Mit einem Genossenschaftsmodell soll ein Ort geschaffen werden, an dem Bürger nicht nur kleine Besorgungen erledigen können. Auch für Kultur soll hier Platz sein. Neu-Hetlinger stellt Anbau an seinem Haus zur Verfügung.
Hetlingen. Der Tante Emma-Laden ist tot. Lang lebe der Tante Emma-Laden! Klingt absurd, ist es aber nicht. Denn in Hetlingen ist genau das passiert: Nachdem die letzten kleinen Krämerläden im Ort aus wirtschaftlichen Gründen vor mehreren Jahren dicht gemacht haben, haben die Hetlinger die kleinen Läden prompt vermisst. Mal eben noch ein wenig Mehl und Zucker kaufen, dabei einen kleinen Plausch über das Dorfleben führen, das war einmal. Wie heißt es so schön: Man weiß erst dann, was man schönes hatte, wenn man es nicht mehr hat. Daher will nun eine Gruppe von Bürgern das Rad der Geschichte zurückdrehen und einen neuen alten Tante Emma-Laden gründen.
Vor knapp zwei Jahren haben sich Bürger dazu durchgerungen, einen kleinen Dorfladen zu gründen, der mehr als nur ein kleines Geschäft sein soll. Der neue Laden sollte auch ein Ort für Begegnungen werden, so der Gedanke der Gruppe um Jan Prange, Robert Wieber und Corinna Lauritzen. Doch die Idee kam nie so richtig voran, weil einfach das passende Grundstück fehlte und die Finanzmittel auch knapp waren.
Manchmal braucht ein Projekt auch einfach Glück, damit es klappt. Im Fall der Hetlinger hat das Glück einen Namen. Rustan Mizani. Der 38-Jährige ist vor sechs Monaten mit seiner Familie von Hamburg nach Hetlingen gezogen. Er kaufte das Haus, in dem früher nachheinander die Post, die Schatzkiste und ein Friseur waren. Seit geraumer Zeit stand das Gebäude leer. Mizani kaufte das Haus und begann mit Renovierungsarbeiten.
„Ich hatte das Haus ohne konkrete Vorstellungen für die zugehörige Ladenfläche gekauft. Durch Zufall hörte ich dann von dem Dorfladen-Projekt und dass es zu scheitern drohte, weil die keinen Raum dafür fanden“, sagt der Neu-Hetlinger. Das Projekt war ihm sofort sympathisch, und da er in Berlin einst etwas ähnliches auf die Beine gestellt hatte, wusste er, wie wichtig solche Identitätsstiftenden und sozialen Projekte sein können. „Meine Frau und ich hatten uns gesagt, es wäre doch schade, wenn so ein Projekt an einer solchen Banalität scheitert“, sagt Mizani. Prompt ging er auf die Hetlinger zu und stellte ihnen den Ladenanbau an seinem Haus für den geplanten Dorfladen zur Verfügung.

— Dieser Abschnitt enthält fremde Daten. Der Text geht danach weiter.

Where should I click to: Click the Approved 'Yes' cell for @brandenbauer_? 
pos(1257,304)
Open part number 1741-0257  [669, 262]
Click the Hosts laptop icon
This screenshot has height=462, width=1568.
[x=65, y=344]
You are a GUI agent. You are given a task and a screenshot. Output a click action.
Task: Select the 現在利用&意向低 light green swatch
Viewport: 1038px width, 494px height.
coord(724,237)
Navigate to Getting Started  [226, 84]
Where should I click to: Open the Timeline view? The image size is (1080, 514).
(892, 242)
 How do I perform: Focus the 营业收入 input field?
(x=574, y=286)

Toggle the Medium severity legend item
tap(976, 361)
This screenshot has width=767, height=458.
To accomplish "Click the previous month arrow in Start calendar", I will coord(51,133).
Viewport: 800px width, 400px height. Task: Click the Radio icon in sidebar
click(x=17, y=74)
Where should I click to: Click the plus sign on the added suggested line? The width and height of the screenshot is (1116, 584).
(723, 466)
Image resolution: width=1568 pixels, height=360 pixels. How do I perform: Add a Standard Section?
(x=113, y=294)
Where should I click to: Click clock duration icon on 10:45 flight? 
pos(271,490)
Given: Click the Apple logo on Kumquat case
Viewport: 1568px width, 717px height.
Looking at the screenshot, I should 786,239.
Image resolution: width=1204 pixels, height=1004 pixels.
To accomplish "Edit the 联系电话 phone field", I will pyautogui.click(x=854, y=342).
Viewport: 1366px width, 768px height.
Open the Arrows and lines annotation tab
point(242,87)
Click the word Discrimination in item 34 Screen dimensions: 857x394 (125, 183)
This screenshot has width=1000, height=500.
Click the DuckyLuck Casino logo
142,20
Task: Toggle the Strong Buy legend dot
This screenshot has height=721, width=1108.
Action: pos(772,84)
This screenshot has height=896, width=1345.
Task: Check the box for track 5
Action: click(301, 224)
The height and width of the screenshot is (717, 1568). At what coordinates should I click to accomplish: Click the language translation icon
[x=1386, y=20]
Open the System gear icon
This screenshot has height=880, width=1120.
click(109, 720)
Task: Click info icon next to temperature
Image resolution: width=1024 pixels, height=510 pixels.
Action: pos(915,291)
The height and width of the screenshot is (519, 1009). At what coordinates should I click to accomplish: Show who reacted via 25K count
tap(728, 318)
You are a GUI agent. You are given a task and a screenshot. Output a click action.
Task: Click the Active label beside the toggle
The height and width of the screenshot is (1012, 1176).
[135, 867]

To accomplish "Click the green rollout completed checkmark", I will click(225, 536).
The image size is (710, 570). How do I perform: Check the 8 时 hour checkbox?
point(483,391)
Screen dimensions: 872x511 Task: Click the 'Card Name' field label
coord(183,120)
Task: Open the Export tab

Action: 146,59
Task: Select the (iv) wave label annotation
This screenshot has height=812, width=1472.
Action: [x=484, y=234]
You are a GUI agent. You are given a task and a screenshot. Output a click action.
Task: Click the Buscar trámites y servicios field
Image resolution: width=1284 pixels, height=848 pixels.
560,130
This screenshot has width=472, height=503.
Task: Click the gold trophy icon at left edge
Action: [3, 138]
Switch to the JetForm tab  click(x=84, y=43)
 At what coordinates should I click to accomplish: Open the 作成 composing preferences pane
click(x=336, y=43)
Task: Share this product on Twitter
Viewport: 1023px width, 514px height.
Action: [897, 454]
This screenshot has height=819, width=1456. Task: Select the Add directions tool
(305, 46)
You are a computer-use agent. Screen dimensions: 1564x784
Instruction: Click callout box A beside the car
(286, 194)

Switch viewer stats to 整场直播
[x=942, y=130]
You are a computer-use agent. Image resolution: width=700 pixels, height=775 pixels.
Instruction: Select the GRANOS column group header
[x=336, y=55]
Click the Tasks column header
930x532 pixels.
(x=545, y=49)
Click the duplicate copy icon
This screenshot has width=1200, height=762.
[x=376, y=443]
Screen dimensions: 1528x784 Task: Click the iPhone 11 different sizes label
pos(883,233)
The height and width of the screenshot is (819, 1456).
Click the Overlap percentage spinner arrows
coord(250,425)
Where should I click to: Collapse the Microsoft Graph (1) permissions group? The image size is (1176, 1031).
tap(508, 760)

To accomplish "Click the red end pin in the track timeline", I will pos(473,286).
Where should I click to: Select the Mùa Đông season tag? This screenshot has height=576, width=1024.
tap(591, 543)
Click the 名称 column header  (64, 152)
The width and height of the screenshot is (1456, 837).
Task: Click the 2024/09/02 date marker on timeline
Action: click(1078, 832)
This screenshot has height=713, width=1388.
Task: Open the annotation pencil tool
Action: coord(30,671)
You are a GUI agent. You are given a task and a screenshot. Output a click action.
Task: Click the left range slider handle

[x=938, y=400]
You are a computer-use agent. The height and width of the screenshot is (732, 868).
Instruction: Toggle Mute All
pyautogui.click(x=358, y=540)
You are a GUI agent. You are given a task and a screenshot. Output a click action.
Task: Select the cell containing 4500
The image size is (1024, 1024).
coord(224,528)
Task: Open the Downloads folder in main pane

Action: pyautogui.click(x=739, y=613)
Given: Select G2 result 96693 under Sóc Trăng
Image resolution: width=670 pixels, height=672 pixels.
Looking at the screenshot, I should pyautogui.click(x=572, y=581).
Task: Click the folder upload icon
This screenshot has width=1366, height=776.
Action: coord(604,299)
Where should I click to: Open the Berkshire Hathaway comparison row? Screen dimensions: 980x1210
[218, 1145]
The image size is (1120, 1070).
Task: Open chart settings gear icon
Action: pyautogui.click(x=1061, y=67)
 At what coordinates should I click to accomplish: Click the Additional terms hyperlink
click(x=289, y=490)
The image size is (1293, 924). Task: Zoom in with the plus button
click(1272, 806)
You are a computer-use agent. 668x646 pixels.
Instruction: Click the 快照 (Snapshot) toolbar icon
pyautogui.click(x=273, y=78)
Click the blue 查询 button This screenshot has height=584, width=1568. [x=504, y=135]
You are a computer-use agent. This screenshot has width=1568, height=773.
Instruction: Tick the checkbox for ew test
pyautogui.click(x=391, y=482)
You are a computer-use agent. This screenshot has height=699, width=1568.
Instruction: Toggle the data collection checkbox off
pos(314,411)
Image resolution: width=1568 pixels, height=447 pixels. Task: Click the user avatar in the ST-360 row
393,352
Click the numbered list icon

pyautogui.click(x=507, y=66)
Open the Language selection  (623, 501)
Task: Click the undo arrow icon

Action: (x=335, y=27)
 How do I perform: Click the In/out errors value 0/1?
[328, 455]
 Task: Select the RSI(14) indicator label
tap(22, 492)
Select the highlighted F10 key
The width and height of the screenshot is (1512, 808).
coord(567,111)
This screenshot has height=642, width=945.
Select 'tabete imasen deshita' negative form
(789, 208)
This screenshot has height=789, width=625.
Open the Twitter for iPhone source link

Die Offenheit Mizanis kam bei den Hetlingern gut an und schnell wurde an den Plänen für das Projekt weitergefeilt. Die große Hürde, so ist sich die inzwischen elfköpfige Planergruppe sicher, sie ist mit dem gefundenen Ladenareal genommen. Nun geht es darum, das Projekt mit Leben zu füllen. Geplant ist kein klassischer Tante Emma-Laden, der nur Waren verkauft. Nein, das ganze soll mehr sein, nämlich auch ein Treffpunkt für alle in der Gemeinde.
In dem „Marschtreff“, so der Name für das Projekt, soll es keine frischen Brötchen, Obst und Gemüse geben, denn dann würde der Laden in Konkurrenz zu anderen Geschäften im Ort stehen und damit eventuell zum Feindbild im Ort. Belegte Brötchen, Kaffee und Kuchen, das sei aber möglich. Und alles, was mal so eben noch zum Kochen und Backen gebraucht wird, was es aber sonst nur im entlegenen Supermarkt gibt. Auch Schulausrüstung, ein Fahrradverleih und Getränke sind im Gespräch.
Es gehe bei dem Projekt auch darum, eine gewisse Idylle zu schaffen und einen Anlaufpunkt für andere Aktionen im Ort. Da der Laden ehrenamtlich betrieben werden soll und an drei Tagen in der Woche zu jenen Zeiten, die die Bürger auch für sinnvoll ansehen, gebe es genügend Zeit, die etwa für Nähgruppen, Lesungen und anderes genutzt werden könnte.